● PROBLEM STATEMENT:
Your task is to retype the listing word for word.

☆ ☆ ☆ ☆ ☆ ☆ ☆

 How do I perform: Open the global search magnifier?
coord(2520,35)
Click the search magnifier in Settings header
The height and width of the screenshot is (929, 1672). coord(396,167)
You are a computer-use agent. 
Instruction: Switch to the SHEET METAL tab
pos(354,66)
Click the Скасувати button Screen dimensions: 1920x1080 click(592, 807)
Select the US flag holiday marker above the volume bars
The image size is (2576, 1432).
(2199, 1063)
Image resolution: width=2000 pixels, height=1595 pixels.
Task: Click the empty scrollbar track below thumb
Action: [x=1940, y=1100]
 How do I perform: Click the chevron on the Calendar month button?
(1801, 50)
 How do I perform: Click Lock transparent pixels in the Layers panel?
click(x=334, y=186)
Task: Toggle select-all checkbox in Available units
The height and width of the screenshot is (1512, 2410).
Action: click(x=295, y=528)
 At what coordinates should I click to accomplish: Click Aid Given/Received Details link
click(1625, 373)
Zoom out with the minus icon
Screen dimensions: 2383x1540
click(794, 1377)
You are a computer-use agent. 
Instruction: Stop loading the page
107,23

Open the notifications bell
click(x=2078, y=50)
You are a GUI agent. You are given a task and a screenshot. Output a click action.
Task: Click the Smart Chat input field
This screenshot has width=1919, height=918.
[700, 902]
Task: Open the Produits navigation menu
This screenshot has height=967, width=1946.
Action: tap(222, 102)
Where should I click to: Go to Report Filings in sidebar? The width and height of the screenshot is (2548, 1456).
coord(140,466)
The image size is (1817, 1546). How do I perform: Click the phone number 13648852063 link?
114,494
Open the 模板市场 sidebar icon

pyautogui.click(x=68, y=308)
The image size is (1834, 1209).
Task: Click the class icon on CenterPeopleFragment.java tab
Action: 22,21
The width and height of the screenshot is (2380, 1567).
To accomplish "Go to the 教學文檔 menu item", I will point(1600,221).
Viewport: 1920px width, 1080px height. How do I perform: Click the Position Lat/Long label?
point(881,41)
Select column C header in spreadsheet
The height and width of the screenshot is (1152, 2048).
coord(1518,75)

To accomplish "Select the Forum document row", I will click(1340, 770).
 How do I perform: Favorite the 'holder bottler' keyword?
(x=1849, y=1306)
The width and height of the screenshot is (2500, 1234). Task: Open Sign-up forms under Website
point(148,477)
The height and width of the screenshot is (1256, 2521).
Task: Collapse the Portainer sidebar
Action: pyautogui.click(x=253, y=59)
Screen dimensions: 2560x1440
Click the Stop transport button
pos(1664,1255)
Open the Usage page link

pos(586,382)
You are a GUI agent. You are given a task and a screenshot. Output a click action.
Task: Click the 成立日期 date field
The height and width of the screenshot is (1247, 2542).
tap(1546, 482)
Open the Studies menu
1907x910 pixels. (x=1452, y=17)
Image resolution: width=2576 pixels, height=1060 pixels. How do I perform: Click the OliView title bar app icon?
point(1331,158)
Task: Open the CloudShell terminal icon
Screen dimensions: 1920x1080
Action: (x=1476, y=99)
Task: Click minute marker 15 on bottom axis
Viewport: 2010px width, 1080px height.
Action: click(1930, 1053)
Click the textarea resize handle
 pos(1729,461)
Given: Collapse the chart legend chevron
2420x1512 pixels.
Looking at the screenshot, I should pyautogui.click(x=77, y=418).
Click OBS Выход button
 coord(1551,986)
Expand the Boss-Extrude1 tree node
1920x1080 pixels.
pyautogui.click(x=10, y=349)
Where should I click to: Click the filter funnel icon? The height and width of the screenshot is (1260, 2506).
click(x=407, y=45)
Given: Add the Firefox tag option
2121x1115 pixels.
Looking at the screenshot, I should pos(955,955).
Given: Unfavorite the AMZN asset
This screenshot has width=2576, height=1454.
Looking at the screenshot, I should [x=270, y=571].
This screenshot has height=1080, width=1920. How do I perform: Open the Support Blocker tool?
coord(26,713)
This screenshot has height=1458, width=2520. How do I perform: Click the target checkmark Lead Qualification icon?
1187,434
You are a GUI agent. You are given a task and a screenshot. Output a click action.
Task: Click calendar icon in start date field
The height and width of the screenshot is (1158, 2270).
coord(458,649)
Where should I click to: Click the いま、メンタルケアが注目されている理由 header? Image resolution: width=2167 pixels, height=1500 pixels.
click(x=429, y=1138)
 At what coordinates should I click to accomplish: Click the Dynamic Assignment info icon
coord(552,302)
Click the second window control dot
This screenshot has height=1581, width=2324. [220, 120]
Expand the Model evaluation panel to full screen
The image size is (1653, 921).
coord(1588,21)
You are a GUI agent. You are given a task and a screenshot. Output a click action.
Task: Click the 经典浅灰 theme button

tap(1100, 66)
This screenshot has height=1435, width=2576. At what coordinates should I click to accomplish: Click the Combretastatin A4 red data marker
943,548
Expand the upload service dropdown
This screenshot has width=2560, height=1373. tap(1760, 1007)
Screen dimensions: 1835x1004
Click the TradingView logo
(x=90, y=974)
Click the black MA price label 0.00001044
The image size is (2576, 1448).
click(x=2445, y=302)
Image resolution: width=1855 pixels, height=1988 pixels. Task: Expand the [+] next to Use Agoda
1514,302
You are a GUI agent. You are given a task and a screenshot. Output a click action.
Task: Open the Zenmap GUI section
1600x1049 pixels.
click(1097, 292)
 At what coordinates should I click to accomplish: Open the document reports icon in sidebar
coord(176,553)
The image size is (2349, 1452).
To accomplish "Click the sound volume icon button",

☆ ☆ ☆ ☆ ☆ ☆ ☆

● OUTPUT:
 How do I perform: Open the global search magnifier?
coord(2520,35)
Click the search magnifier in Settings header
The height and width of the screenshot is (929, 1672). coord(396,167)
You are a computer-use agent. 
Instruction: Switch to the SHEET METAL tab
pos(354,66)
Click the Скасувати button Screen dimensions: 1920x1080 click(592, 807)
Select the US flag holiday marker above the volume bars
The image size is (2576, 1432).
(2199, 1063)
Image resolution: width=2000 pixels, height=1595 pixels.
Task: Click the empty scrollbar track below thumb
Action: [x=1940, y=1100]
 How do I perform: Click the chevron on the Calendar month button?
(1801, 50)
 How do I perform: Click Lock transparent pixels in the Layers panel?
click(x=334, y=186)
Task: Toggle select-all checkbox in Available units
The height and width of the screenshot is (1512, 2410).
Action: click(x=295, y=528)
 At what coordinates should I click to accomplish: Click Aid Given/Received Details link
click(1625, 373)
Zoom out with the minus icon
Screen dimensions: 2383x1540
click(794, 1377)
You are a computer-use agent. 
Instruction: Stop loading the page
107,23

Open the notifications bell
click(x=2078, y=50)
You are a GUI agent. You are given a task and a screenshot. Output a click action.
Task: Click the Smart Chat input field
This screenshot has width=1919, height=918.
[700, 902]
Task: Open the Produits navigation menu
This screenshot has height=967, width=1946.
Action: tap(222, 102)
Where should I click to: Go to Report Filings in sidebar? The width and height of the screenshot is (2548, 1456).
coord(140,466)
The image size is (1817, 1546). How do I perform: Click the phone number 13648852063 link?
114,494
Open the 模板市场 sidebar icon

pyautogui.click(x=68, y=308)
The image size is (1834, 1209).
Task: Click the class icon on CenterPeopleFragment.java tab
Action: 22,21
The width and height of the screenshot is (2380, 1567).
To accomplish "Go to the 教學文檔 menu item", I will point(1600,221).
Viewport: 1920px width, 1080px height. How do I perform: Click the Position Lat/Long label?
point(881,41)
Select column C header in spreadsheet
The height and width of the screenshot is (1152, 2048).
coord(1518,75)

To accomplish "Select the Forum document row", I will click(1340, 770).
 How do I perform: Favorite the 'holder bottler' keyword?
(x=1849, y=1306)
The width and height of the screenshot is (2500, 1234). Task: Open Sign-up forms under Website
point(148,477)
The height and width of the screenshot is (1256, 2521).
Task: Collapse the Portainer sidebar
Action: pyautogui.click(x=253, y=59)
Screen dimensions: 2560x1440
Click the Stop transport button
pos(1664,1255)
Open the Usage page link

pos(586,382)
You are a GUI agent. You are given a task and a screenshot. Output a click action.
Task: Click the 成立日期 date field
The height and width of the screenshot is (1247, 2542).
tap(1546, 482)
Open the Studies menu
1907x910 pixels. (x=1452, y=17)
Image resolution: width=2576 pixels, height=1060 pixels. How do I perform: Click the OliView title bar app icon?
point(1331,158)
Task: Open the CloudShell terminal icon
Screen dimensions: 1920x1080
Action: (x=1476, y=99)
Task: Click minute marker 15 on bottom axis
Viewport: 2010px width, 1080px height.
Action: click(1930, 1053)
Click the textarea resize handle
 pos(1729,461)
Given: Collapse the chart legend chevron
2420x1512 pixels.
Looking at the screenshot, I should pyautogui.click(x=77, y=418).
Click OBS Выход button
 coord(1551,986)
Expand the Boss-Extrude1 tree node
1920x1080 pixels.
pyautogui.click(x=10, y=349)
Where should I click to: Click the filter funnel icon? The height and width of the screenshot is (1260, 2506).
click(x=407, y=45)
Given: Add the Firefox tag option
2121x1115 pixels.
Looking at the screenshot, I should pos(955,955).
Given: Unfavorite the AMZN asset
This screenshot has width=2576, height=1454.
Looking at the screenshot, I should [x=270, y=571].
This screenshot has height=1080, width=1920. How do I perform: Open the Support Blocker tool?
coord(26,713)
This screenshot has height=1458, width=2520. How do I perform: Click the target checkmark Lead Qualification icon?
1187,434
You are a GUI agent. You are given a task and a screenshot. Output a click action.
Task: Click calendar icon in start date field
The height and width of the screenshot is (1158, 2270).
coord(458,649)
Where should I click to: Click the いま、メンタルケアが注目されている理由 header? Image resolution: width=2167 pixels, height=1500 pixels.
click(x=429, y=1138)
 At what coordinates should I click to accomplish: Click the Dynamic Assignment info icon
coord(552,302)
Click the second window control dot
This screenshot has height=1581, width=2324. [220, 120]
Expand the Model evaluation panel to full screen
The image size is (1653, 921).
coord(1588,21)
You are a GUI agent. You are given a task and a screenshot. Output a click action.
Task: Click the 经典浅灰 theme button

tap(1100, 66)
This screenshot has height=1435, width=2576. At what coordinates should I click to accomplish: Click the Combretastatin A4 red data marker
943,548
Expand the upload service dropdown
This screenshot has width=2560, height=1373. tap(1760, 1007)
Screen dimensions: 1835x1004
Click the TradingView logo
(x=90, y=974)
Click the black MA price label 0.00001044
The image size is (2576, 1448).
click(x=2445, y=302)
Image resolution: width=1855 pixels, height=1988 pixels. Task: Expand the [+] next to Use Agoda
1514,302
You are a GUI agent. You are given a task and a screenshot. Output a click action.
Task: Open the Zenmap GUI section
1600x1049 pixels.
click(1097, 292)
 At what coordinates should I click to accomplish: Open the document reports icon in sidebar
coord(176,553)
The image size is (2349, 1452).
To accomplish "Click the sound volume icon button",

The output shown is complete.